◆ **Goal of the exercise**: Without any pictures, reproduce exactly the lines running from the line containing "The height and" through the end of the entries.

◆ **Provided records**:
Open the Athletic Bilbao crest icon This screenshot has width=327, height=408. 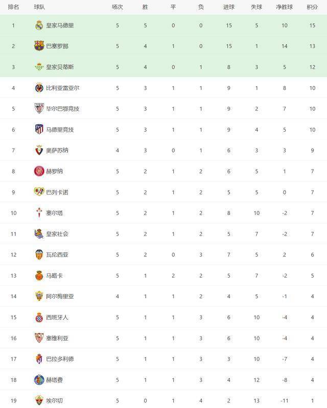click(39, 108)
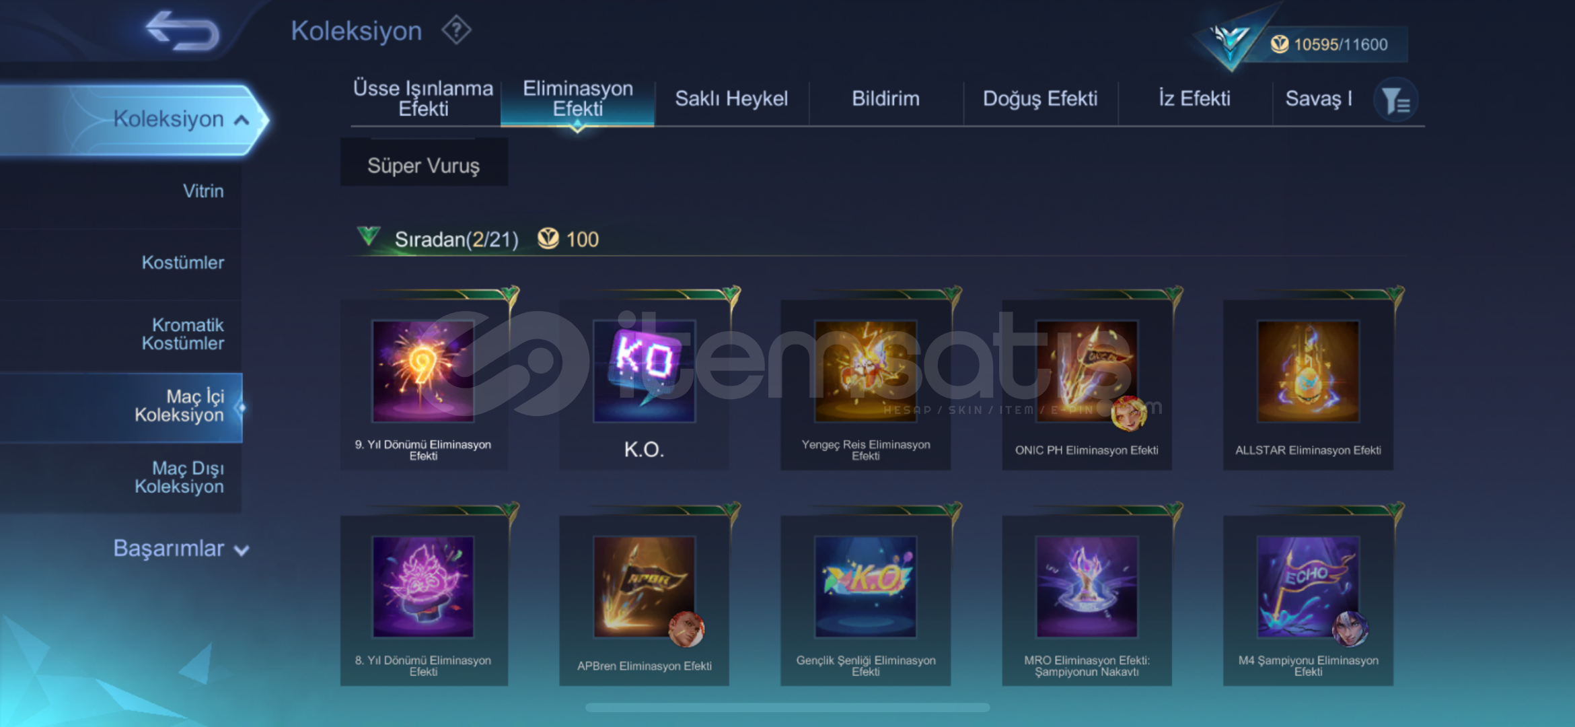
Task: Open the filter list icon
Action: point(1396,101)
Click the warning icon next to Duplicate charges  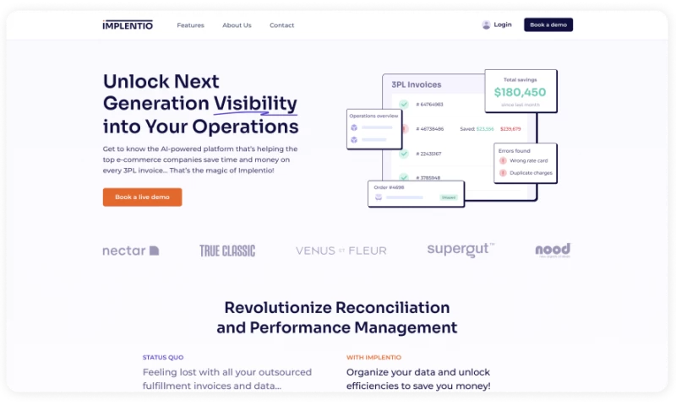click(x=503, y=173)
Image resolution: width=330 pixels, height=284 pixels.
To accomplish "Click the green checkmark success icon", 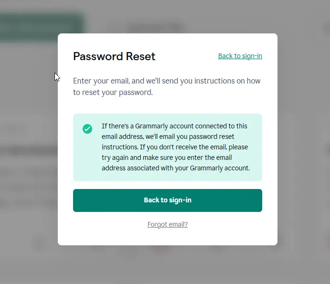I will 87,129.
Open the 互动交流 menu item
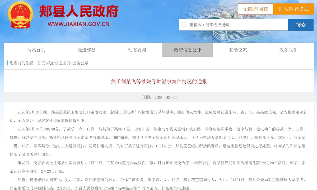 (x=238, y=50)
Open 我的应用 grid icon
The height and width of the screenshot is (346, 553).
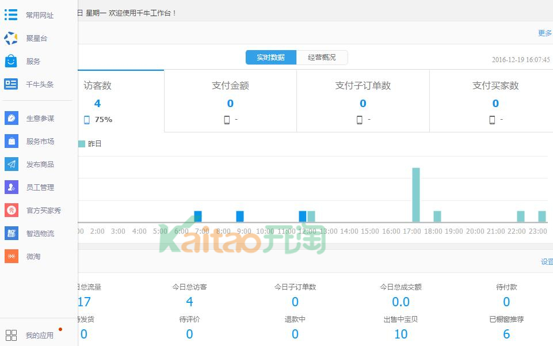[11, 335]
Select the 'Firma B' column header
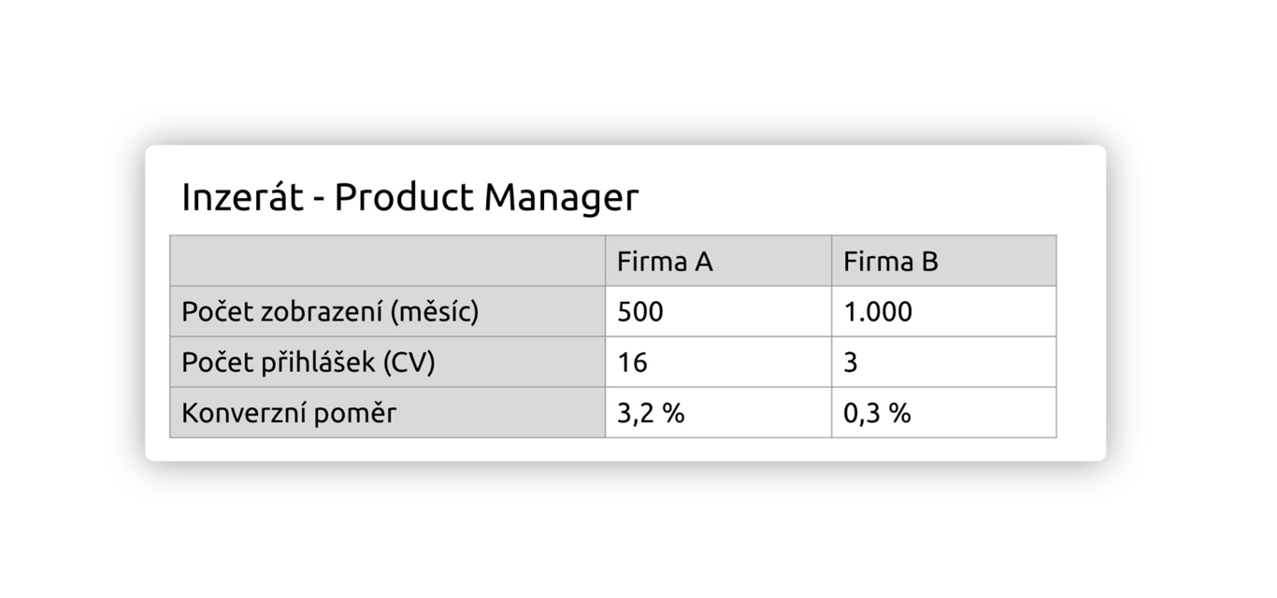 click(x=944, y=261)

◆ **Exercise response**:
The height and width of the screenshot is (346, 553).
[11, 335]
Select the 'Firma B' column header
 click(x=944, y=261)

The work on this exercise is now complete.